Eminent Domain

It was a raw winter night in Greenwich Village in 1978.    I was tending bar at Bradley’s, a now long gone, legendary saloon on University Place that featured the best piano jazz on the planet.  The supremely gifted veteran, Jimmy Rowles, was at the keyboard, Sam Jones was playing bass, and all was right with the world.  I loved my job because I loved the music.  Bradley, an imposing giant, ruled the roost in a somewhat eccentric fashion, but I had known him a long time, and we got along well enough.  One of his regulations was that nobody was to play the piano except the person hired to do so.  The instrument had been bequeathed to the place by Paul Desmond in his will, and it seemed to possess a mythical status.  It was, of course, a Steinway concert grand.
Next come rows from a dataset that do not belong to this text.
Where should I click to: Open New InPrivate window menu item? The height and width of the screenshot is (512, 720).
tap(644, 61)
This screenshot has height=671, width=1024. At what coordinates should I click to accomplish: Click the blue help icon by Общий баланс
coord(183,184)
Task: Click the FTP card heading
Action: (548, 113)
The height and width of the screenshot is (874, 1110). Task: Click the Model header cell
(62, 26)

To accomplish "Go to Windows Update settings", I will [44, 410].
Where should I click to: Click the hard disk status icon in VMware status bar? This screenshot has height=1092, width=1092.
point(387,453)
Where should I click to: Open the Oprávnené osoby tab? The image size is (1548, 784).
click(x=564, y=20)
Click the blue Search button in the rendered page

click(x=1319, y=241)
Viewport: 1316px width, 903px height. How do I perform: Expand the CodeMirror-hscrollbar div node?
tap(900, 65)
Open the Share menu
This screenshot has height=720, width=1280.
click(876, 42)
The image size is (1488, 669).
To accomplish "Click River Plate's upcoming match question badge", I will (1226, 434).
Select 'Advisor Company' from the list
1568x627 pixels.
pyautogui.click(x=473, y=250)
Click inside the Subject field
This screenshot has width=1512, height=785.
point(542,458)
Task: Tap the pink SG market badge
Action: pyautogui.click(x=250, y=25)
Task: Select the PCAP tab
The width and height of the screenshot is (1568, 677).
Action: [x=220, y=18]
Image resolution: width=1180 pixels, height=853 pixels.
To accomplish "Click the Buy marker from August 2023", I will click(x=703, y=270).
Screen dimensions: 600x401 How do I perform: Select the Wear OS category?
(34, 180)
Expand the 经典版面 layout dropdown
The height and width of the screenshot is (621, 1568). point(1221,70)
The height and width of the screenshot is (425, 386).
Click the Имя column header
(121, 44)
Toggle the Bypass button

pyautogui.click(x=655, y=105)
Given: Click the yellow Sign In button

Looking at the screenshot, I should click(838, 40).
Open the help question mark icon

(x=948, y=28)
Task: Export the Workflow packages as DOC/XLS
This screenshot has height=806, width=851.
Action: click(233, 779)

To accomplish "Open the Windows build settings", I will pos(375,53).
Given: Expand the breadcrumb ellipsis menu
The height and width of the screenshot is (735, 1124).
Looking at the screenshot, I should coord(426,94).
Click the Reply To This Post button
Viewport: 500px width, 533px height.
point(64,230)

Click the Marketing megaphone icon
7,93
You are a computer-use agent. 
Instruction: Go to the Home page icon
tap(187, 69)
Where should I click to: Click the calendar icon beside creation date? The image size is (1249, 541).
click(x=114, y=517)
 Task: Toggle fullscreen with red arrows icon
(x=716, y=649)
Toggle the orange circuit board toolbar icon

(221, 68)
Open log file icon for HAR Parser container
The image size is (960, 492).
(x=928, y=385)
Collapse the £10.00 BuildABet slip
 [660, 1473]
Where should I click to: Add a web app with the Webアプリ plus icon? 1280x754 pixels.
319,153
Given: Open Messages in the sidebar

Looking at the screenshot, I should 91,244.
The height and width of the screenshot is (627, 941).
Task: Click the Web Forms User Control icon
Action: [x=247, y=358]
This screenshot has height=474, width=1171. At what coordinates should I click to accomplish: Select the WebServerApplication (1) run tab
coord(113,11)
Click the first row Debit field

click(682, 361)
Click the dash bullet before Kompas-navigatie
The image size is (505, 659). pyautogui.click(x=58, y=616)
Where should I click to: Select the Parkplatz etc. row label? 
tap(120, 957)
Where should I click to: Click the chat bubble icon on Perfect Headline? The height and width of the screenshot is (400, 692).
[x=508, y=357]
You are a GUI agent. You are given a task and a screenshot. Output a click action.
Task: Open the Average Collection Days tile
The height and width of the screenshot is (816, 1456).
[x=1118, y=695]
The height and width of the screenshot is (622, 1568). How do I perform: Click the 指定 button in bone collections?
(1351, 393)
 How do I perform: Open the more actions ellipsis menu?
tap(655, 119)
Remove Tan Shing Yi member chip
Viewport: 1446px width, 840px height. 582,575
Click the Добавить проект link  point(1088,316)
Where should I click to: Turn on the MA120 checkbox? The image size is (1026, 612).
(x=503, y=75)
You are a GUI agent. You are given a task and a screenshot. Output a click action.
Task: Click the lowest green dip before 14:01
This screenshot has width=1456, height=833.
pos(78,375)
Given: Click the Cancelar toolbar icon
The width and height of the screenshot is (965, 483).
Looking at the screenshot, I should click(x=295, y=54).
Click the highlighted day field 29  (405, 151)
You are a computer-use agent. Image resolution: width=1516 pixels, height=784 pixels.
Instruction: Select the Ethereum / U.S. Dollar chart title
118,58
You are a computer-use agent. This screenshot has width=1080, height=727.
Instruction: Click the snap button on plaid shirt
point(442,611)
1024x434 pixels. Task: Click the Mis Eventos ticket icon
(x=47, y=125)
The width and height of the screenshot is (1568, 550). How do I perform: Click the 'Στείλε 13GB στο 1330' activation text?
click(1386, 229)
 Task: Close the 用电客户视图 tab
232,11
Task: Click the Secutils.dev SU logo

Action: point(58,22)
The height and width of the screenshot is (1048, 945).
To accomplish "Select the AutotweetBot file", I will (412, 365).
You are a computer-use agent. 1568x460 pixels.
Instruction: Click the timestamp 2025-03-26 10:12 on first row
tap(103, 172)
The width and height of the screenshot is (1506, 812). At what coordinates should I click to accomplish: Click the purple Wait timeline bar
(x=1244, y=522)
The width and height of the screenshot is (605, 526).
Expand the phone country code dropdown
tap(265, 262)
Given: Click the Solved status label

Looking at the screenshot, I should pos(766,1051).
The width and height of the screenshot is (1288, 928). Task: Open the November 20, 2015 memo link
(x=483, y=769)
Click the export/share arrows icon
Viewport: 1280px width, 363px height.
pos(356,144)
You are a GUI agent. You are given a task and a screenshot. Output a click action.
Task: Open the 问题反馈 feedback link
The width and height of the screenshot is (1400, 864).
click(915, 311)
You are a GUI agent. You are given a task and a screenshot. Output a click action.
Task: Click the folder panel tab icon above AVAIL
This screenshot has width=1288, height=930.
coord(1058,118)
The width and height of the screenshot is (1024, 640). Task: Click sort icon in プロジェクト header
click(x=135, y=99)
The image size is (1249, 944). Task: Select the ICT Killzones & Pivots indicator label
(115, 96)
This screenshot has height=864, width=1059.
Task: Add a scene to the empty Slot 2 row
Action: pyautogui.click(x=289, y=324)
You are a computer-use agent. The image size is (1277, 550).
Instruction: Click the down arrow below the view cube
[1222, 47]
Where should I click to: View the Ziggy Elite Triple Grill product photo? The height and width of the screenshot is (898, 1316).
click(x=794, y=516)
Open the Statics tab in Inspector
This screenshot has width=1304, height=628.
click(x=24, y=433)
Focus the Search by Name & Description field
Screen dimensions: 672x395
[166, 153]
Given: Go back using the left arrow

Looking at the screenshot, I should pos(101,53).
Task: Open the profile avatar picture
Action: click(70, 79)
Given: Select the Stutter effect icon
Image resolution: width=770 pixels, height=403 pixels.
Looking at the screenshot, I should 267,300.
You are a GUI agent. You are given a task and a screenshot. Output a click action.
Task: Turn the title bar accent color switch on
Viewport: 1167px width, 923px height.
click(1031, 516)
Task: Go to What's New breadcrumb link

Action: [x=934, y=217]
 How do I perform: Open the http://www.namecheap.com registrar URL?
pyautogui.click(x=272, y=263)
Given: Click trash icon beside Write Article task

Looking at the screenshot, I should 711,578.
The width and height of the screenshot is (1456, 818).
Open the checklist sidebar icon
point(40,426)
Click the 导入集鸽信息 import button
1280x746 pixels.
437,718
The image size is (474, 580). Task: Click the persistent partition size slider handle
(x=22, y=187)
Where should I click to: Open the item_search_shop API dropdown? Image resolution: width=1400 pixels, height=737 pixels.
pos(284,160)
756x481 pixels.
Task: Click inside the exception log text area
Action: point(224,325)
As midnight approached, a good crowd was gathered at the bar and in the small dining room.  Heavy coats were strewn everywhere, and the howling wind outside was reduced to a whisper by the sound of the superb musicians flaunting the mastery of their instruments.  I was busy making drinks and facing away from the door when I was suddenly aware of a subtle change in the room, something akin to an unexpected deep breath.  I looked up and saw Hoagy Carmichael coming in with a small entourage.  He was old, and he was frail, but there was no doubt of his identity.  He and Jimmy Rowles had been born and raised in Bloomington, Indiana, and Hoagy, in New York for some reason, had dropped in unannounced to visit his friend.  A round of applause began slowly and built to a respectful volume.  Hoagy smiled and waved it down.  Jimmy looked up from the piano, stopped playing, and rose to embrace the icon in our midst.

After the Carmichael party was settled, Jimmy asked Hoagy if he wanted to play, and as the composer sat at the piano, the room hushed.  He began with a slow, heartbreaking version of Skylark, and we were all mesmerized.  Bradley had not seen any of this.  He had been in his office off the kitchen, and he stormed out and came to the bar.  “Who’s that little bastard playing my piano?” he choked out in a rage.

“Bradley, that’s Hoagy Carmichael,” I replied.  “Do you want me to tell him to get up?”  Bradley studied Hoagy suspiciously, blushed, and then disappeared back into the office and did not show his face again until closing time.

After he had finished playing, Hoagy and Jimmy came to the bar and ordered drinks.  “What was all that ruckus about?” Hoagy asked me.  Jimmy just smiled and rolled his eyes.

“Well,” I said, “Bradley usually doesn’t let anyone play the piano but the musician hired for that night.”

Hoagy thought about it for a moment.  “Well,” he finally replied in his unmistakable Hoosier accent, “sometimes, if you write a few tunes, you don’t have to bring your own piano to play them on.”